Run Time Classes provide an object-oriented data-file parsing capability that supports inheritance and a wide variety of data types. Run time classes can be constructed from input files, or they can be constructed/modified through API calls made by applications. Run time classes can be used to specify object and component structures, which automate the decomposition, construction, and initialization process when starting a simulation.
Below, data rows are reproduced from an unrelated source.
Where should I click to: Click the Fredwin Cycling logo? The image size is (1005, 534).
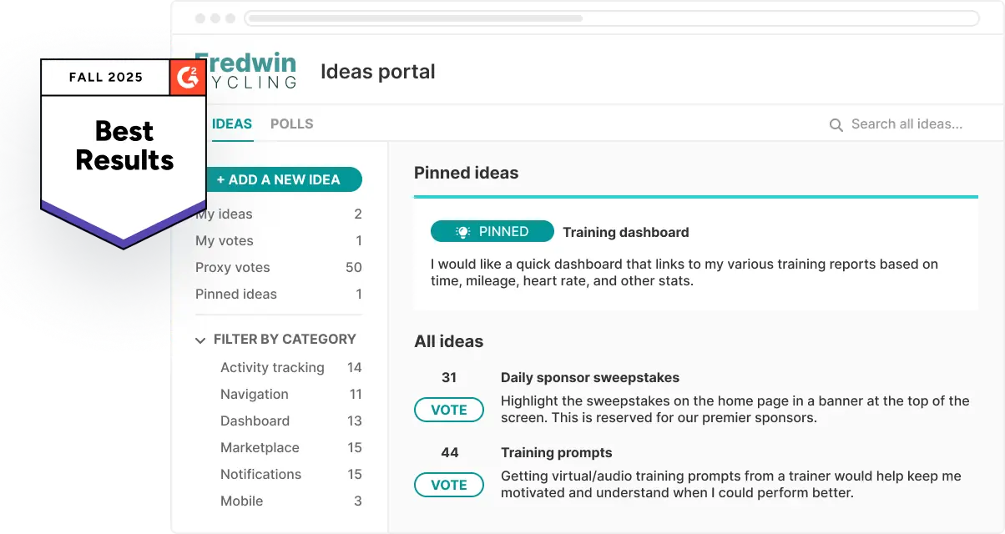(247, 72)

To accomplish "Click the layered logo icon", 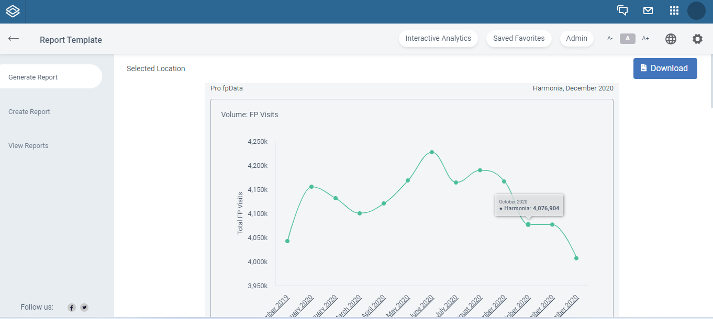I will pos(13,11).
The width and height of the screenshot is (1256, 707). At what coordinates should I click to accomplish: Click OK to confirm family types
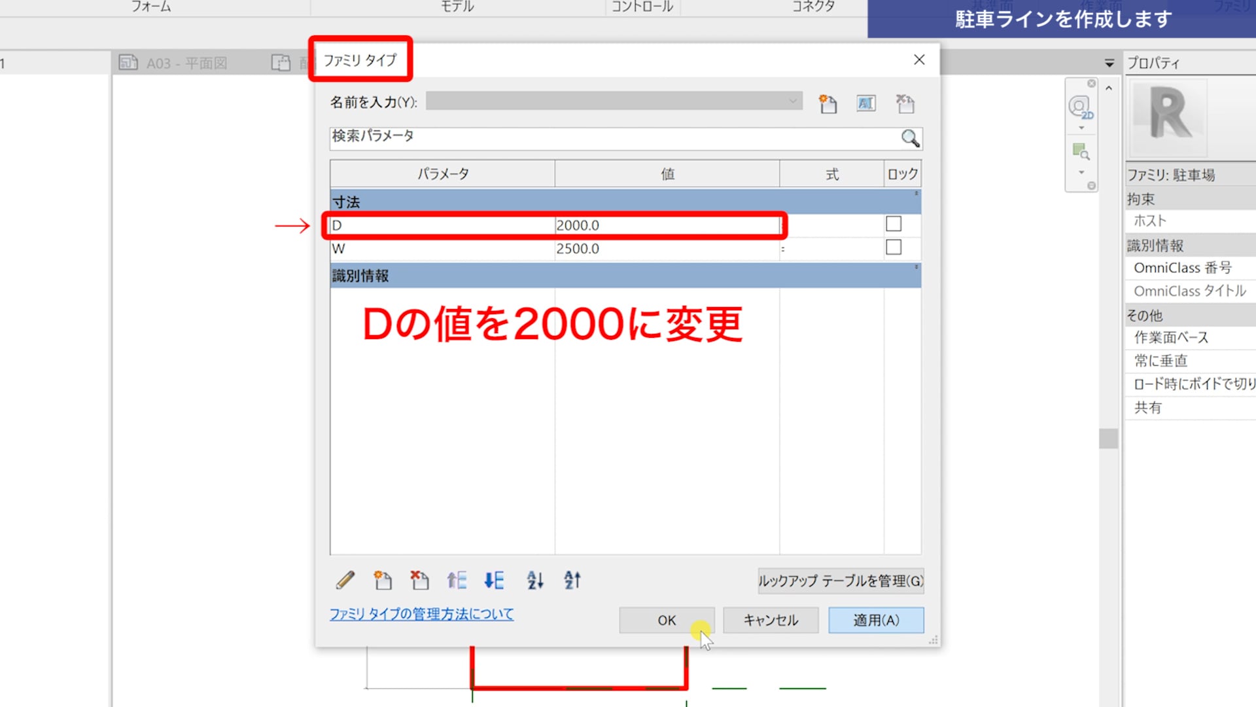667,620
Motion Library provides a comprehensive suite of motion algorithms, coordinate system transformations, and utility algorithms. Motion algorithms include: great circle, rhumbline, loiter, linear, extrapolated, polynomial, and constant position. Coordinate system transformations include: Earth Central Inertial (ECI), Earth Central Rotating (ECR), Round Earth, and World Geological Survey 84 (WGS84). Utility algorithms include: range finding between two moving objects to determine when objects enter and exit a specified range, and intercept algorithms [25] between moving objects.

Statistical Algebra Package supports object-oriented operations on distributions [26]. This capability can be used to eliminate modeling based on random numbers. Instead, algebraic expressions can be constructed from statistical variables based on distributions. All of the standard operators and transcendental functions are supported. Most of the popular distributions are built-in including: Gaussian, exponential, flat, beta, Laplace, Rayleigh, and Cauchy. Users may also specify their own distributions.

String Classes of variable-length and fixed length types are provided. An included XDR-string class supports the External Data Representation (XDR) standard.

Error Handling capabilities are similar to the standard UNIX errno mechanism, except that WarpIV includes file name, line number, class, and method names to error messages to help identify error locations in the code. Generic error messages are constructed using familiar ostream operator extensions to the error class.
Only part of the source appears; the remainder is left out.